Even before COVID-19, many American families felt the financial and emotional burdens of caring for aging parents, disabled family members, and children needing day care. Biden would enable hundreds of thousands of such families to be covered by the Affordable Care Act.  Countless studies have shown that both long-term and short-term costs in health care and social services are lowered by such measures. The now-low wages of home care workers would be lifted to that of conventional workers. Most critically, these actions would allow single parent families and families where all adults work to seek full employment.

Climate change concerns are a constant in Biden’s vision of a better America. This includes strict enforcement of safety measures and elimination of legislation that has allowed carbon-monoxides emissions to hit new highs. Exploring hydrogen technology, flexible works hours, and reintroducing environmental regulations limited or curtailed by his predecessor are givens. Another combination of job creation and environmental aid is to spend $16 billion to cap existing spent oil and gas wells throughout the nation. This effort would create a multitude of jobs in every state.

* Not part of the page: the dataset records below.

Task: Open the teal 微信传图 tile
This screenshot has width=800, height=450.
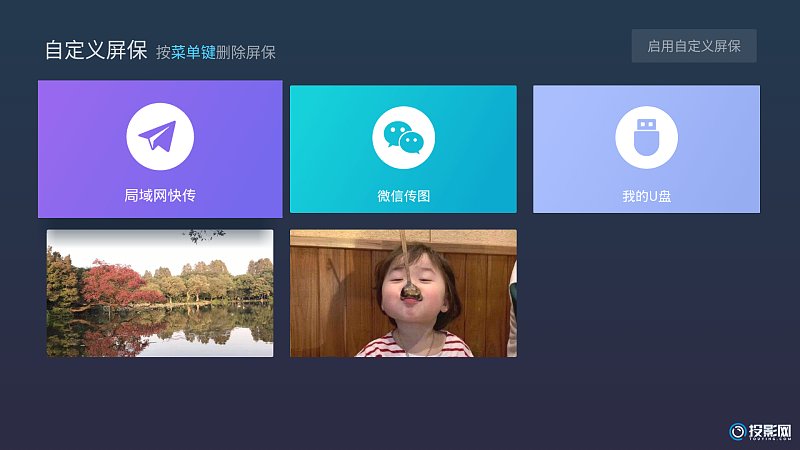Action: click(403, 149)
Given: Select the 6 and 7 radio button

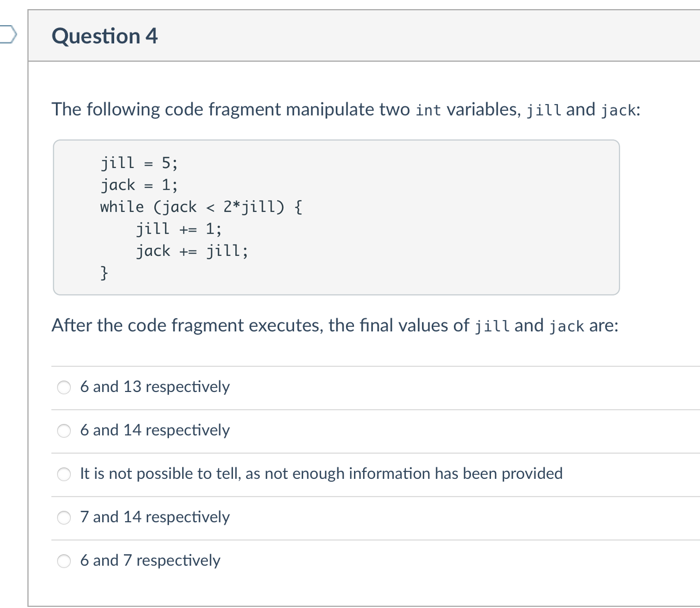Looking at the screenshot, I should coord(65,561).
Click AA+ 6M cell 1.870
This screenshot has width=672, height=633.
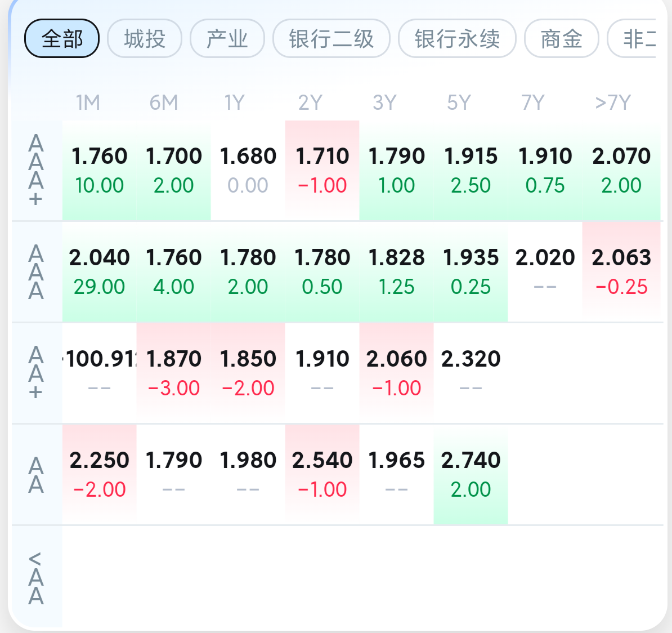click(x=173, y=373)
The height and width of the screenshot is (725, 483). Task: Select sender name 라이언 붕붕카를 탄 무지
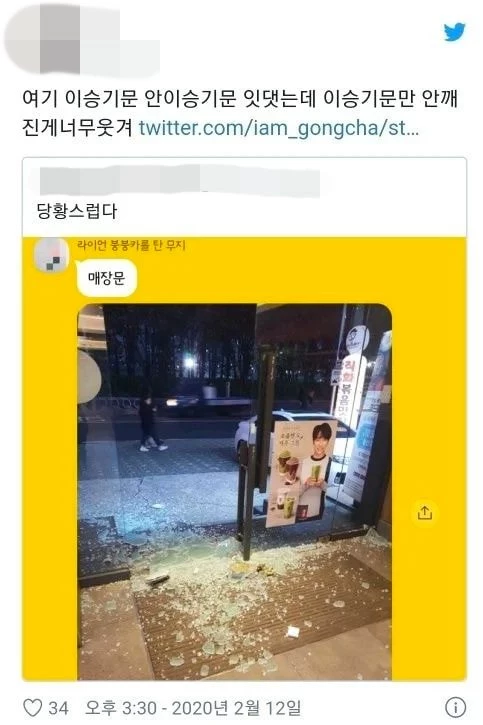tap(131, 245)
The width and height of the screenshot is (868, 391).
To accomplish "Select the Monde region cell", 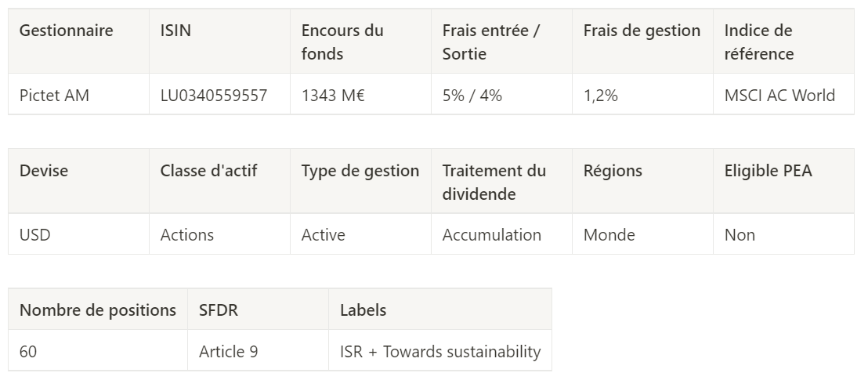I will click(609, 235).
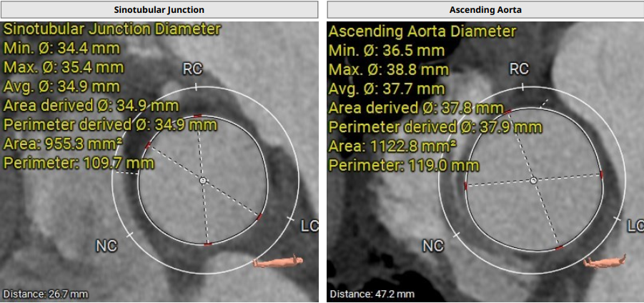Click the top red marker on Sinotubular contour
The height and width of the screenshot is (303, 644).
[198, 116]
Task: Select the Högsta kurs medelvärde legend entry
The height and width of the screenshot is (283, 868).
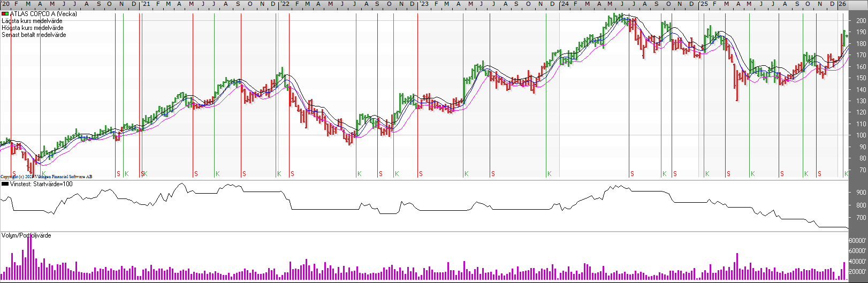Action: 32,28

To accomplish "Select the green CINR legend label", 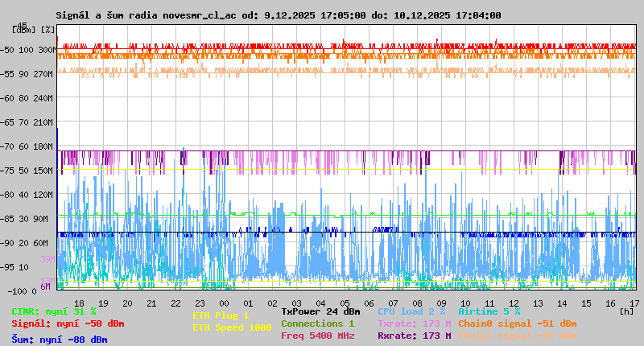I will point(53,311).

A combination of job creation, permanent infrastructure, and climate control is again evident in a plan to produce, preserve, retrofit and electrify more than a million housing units. The financing would be through targeted tax credits, grants and project-based rental assistance. The plan is national in scope, covering rural, urban, and tribal areas.

The housing plans also calls for the building of 500,000 homes priced for low- and middle-income potential buyers. Much of the financing is through tax credits with stiff penalties for builders who violate workplace safety and environmental guidelines. Another $18 million will be spent upgrading Veteran’s Administration hospitals and clinics. Comparable efforts will upgrade all federal buildings.

Space does not allow me to cover Biden’s other non-traditional proposals but their thrust is to extend for decades the dynamic momentum being creating by the reopening of the economy. He seeks to lessen the gross wealth gap in America, stimulate domestically-rooted manufacturing, and create an infrastructure relevant for the needs of the present era.

The Republican response has been to resist these measures rather than creatively engaging in improving them or mounting a viable alternative. Most likely, this means Biden’s infrastructure plan can only pass by the thin Democratic edge in Congress. Hopefully, this would happen before the sectarian Congress retires for its summer vacation.